2.12 Nadat de inspecteur kennis had gekregen van de transacties in inleggelden (sub 2.5 en 2.6 hiervoor) heeft hij zich op het standpunt gesteld dat die inleggelden behoren tot het verplicht ondernemingsvermogen van belanghebbende als apotheker, dat de resultaten van de twee verkooptransacties in 1992 behoren tot de winst uit onderneming over 1992, zodat, nu de gedane aangifte daaromtrent niets bevatte, middels het opleggen van een navorderingsaanslag redres diende plaats te vinden.
2.13 Tegen die navorderingsaanslag is belanghebbende in het geweer gekomen, aanvoerende dat de inspecteur bij de beoordeling van het verzoek om toepassing van artikel 18 van de Wet (geruisloze omzetting) op het bestaan van de inleggelden had moeten zijn gestoten, zich op dat moment een oordeel had behoren te vormen over de toegepaste en ook thans nog verdedigde etikettering van de inleggelden (in privé), en daarom thans niet beschikt over een nieuw feit dat navordering rechtvaardigt. Ook de juistheid van het in aanmerking genomen heffingsmoment (1992) wordt bestreden.

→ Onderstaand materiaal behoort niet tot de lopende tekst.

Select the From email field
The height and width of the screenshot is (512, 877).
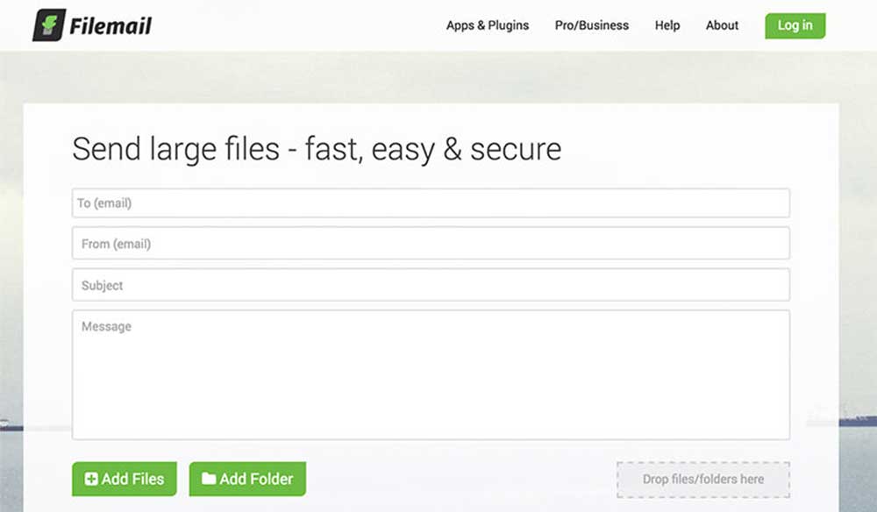pyautogui.click(x=430, y=243)
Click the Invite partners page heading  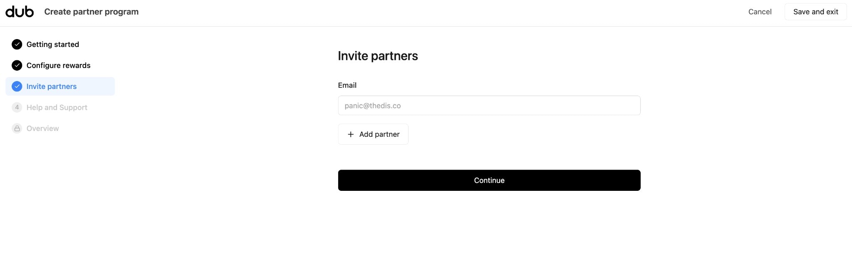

2.14 Bij de uitspraak op bezwaar is de inspecteur blijven volharden in de juistheid van zijn standpunt.
2.15 In beroep handhaaft belanghebbende zijn oorspronkelijke stellingen, erkennende dat deelname in de OPG voor een apotheker verplicht ondernemingsvermogen betekent, maar ook de vraag opwerpend of zulks tevens moet gelden voor de onder 2.5 en 2.6 genoemde inleggelden..
2.16 Het tussen partijen gevoerde debat heeft niet tot overeenstemming geleid.